2. Duties and Scope of Position. During the Engagement Term (as defined below), Executive will serve as Chief Financial Officer of the Company, reporting to the Chief Executive Officer and the Board of Directors, and assuming and discharging such responsibilities as are commensurate with Executive’s position. During the Engagement Term, Executive will provide services in a manner that will faithfully and diligently further the business of the Company and will devote a substantial portion of Executive’s business time, attention and energy thereto with Executive working for the Company a minimum of 4 days per week.

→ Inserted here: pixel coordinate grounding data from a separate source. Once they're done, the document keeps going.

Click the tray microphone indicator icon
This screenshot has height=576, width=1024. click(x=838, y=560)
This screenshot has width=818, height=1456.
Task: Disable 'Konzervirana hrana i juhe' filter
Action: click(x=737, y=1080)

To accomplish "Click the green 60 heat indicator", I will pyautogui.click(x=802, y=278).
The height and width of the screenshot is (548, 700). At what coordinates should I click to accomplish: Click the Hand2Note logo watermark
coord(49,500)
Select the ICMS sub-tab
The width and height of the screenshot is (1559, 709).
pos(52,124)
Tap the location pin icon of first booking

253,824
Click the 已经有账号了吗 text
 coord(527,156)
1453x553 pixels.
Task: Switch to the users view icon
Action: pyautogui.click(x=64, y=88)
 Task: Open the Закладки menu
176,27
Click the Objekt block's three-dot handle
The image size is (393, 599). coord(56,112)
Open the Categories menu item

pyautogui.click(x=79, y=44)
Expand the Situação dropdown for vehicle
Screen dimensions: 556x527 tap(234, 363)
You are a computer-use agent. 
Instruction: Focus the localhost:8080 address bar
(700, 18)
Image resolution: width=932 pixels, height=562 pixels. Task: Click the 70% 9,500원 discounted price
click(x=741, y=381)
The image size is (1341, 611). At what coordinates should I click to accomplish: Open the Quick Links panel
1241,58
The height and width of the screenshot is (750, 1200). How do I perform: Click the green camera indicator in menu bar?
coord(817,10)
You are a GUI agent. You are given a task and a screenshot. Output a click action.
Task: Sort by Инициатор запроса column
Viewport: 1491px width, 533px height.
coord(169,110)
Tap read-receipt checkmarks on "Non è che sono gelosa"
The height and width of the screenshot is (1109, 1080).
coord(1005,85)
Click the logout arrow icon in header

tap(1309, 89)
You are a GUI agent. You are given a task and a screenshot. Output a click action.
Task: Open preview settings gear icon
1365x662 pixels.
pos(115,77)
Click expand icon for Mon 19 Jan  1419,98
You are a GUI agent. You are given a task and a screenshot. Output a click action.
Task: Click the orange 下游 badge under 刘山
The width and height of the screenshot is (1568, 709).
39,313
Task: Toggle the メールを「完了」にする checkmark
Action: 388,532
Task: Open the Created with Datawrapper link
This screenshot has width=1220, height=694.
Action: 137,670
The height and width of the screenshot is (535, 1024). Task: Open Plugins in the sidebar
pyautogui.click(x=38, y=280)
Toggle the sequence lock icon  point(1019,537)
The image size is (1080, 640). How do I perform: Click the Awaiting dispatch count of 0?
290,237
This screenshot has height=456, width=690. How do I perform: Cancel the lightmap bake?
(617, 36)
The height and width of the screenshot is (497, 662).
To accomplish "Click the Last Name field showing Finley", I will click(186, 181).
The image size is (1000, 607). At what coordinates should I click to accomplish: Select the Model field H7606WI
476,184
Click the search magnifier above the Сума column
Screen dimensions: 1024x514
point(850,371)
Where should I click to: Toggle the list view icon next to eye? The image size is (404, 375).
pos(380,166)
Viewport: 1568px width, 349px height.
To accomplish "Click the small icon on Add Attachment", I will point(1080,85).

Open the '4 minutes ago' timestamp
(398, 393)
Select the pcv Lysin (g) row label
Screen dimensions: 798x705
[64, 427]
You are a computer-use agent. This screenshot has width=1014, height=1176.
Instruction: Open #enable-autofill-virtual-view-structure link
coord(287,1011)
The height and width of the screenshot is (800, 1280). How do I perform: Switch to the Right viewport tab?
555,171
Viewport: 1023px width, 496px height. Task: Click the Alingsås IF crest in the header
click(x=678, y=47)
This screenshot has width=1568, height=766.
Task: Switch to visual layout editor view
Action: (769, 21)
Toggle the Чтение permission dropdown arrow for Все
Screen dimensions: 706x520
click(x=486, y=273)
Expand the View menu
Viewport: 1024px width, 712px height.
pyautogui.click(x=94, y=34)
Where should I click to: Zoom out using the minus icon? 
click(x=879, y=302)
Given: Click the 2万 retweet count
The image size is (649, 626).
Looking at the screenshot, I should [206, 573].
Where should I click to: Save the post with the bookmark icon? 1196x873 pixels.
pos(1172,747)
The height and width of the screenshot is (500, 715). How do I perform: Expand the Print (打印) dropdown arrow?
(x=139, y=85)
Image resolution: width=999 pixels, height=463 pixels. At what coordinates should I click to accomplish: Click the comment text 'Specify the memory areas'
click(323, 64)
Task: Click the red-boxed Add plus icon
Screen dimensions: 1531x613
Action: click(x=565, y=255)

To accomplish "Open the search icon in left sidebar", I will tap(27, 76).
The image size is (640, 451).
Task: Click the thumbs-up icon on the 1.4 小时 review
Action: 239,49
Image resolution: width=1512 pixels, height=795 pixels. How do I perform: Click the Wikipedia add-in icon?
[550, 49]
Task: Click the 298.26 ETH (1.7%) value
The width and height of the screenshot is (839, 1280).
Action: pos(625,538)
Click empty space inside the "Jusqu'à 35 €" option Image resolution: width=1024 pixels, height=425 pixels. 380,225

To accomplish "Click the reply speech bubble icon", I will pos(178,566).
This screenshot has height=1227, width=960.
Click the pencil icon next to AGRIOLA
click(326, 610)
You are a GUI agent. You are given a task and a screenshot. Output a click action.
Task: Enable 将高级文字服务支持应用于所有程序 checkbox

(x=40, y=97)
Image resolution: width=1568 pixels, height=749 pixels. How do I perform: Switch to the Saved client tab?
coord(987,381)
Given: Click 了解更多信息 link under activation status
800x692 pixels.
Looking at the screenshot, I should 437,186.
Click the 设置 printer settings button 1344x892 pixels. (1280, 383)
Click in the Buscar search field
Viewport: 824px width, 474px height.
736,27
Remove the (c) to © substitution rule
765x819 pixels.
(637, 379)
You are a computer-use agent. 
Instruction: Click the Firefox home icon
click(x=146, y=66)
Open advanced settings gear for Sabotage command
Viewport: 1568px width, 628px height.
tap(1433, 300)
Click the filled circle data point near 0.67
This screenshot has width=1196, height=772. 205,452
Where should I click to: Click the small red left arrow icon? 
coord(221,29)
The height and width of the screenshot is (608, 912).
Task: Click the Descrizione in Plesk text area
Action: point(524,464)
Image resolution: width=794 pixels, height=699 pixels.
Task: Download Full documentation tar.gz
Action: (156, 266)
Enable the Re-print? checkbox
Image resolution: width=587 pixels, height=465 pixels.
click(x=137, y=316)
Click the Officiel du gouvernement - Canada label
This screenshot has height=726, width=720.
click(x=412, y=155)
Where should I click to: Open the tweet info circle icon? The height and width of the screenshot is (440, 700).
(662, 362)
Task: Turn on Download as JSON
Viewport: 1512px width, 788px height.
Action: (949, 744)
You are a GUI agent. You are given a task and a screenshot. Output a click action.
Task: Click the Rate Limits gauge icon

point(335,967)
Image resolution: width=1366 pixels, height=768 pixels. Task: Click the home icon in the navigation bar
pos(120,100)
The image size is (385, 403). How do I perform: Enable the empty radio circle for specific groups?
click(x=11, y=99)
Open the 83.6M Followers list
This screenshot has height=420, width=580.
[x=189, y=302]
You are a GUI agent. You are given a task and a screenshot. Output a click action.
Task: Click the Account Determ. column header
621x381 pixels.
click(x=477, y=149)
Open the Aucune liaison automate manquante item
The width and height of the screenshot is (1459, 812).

Notwithstanding the
foregoing, nothing in this Agreement shall restrict Executive from managing his investments, other business affairs and other matters or serving on civic or charitable boards or committees, provided that no such activities unduly interfere with the performance of his obligations under this Agreement, provided that Executive shall honor the non competition and non solicitation terms as per Section 13 below. During the Engagement Term, Executive agrees to disclose to the Company those other companies of which he is a member of the Board of Directors, an executive officer, or a consultant.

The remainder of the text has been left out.